The case the detectives are working on starts out most intriguingly. When a body is found in the abandoned asylum, it doesn’t take long for them to find a connection to the past. Can the killer be stopped before they strike again?
I must admit, I’m a little disappointed in this book. The blurb sounded right up my alley but it didn’t deliver for me. I found it quite predictable, not helped by some chapters from the killer’s point of view, which pretty much gave everything away.

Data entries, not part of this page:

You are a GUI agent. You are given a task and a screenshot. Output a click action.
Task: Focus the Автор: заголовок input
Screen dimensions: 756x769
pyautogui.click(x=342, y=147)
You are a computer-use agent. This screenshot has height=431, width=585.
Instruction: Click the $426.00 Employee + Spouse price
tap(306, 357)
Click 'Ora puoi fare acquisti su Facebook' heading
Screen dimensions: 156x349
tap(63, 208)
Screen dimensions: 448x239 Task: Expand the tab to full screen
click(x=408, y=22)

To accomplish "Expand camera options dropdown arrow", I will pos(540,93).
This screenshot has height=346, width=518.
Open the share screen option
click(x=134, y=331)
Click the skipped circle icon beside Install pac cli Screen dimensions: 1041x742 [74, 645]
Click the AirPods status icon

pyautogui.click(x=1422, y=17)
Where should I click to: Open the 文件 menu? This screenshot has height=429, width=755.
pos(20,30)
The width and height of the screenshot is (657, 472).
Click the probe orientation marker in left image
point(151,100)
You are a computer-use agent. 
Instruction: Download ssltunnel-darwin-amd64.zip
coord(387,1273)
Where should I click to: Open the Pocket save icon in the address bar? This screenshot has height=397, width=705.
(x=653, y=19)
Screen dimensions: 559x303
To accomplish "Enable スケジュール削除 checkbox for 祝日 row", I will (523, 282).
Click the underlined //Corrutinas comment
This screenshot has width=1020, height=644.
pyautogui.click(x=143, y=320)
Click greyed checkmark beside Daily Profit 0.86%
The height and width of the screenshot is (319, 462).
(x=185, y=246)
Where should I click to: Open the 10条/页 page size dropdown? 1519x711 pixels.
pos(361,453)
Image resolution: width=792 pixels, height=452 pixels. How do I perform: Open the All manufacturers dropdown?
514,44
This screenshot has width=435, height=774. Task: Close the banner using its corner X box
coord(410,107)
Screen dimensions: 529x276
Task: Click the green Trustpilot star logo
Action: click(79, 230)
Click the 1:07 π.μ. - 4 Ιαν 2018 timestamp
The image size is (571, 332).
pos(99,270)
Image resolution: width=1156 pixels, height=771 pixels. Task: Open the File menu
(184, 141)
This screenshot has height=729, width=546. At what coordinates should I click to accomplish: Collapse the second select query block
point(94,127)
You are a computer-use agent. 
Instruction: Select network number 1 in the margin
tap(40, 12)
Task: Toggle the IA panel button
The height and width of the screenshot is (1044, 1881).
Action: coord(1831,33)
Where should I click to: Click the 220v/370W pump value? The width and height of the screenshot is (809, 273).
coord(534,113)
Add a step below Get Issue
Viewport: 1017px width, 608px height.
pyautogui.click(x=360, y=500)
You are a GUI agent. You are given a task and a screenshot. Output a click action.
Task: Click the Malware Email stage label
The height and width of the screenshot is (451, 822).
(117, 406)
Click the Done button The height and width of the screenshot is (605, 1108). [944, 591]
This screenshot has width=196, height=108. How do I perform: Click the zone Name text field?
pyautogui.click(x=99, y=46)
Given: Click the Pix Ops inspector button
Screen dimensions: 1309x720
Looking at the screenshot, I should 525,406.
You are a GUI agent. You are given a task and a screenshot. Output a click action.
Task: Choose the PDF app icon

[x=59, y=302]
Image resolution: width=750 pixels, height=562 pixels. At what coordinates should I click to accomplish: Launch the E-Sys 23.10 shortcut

Lucy seems to have some sort of sixth sense. She has all the ideas and solutions, making decisions without involving her boss. The answers sometimes just drop into her lap instead of being the result of hard-hitting investigative work. It’s a little hard to explain but it just didn’t work for me. There are a few other things that bothered me but I can’t go into detail about those because that would involve revealing half the plot.
I also would have preferred to learn a lot more about the circumstances of the children back in the day. As it is, there are a few mentions of what life was like for them but nothing too profound or in-depth. Things happened that could have done with an explanation but that never came. Then along the way, the story started to focus more on Lucy’s private life which completely threw me off. While I understand character development is important when setting up a new series, the asylum storyline had so much more potential that I feel was left unfulfilled.
Nevertheless, it’s a quick read and there are worse ways to be spending an afternoon.
I would like to thank Bookouture and Netgalley for my advanced copy.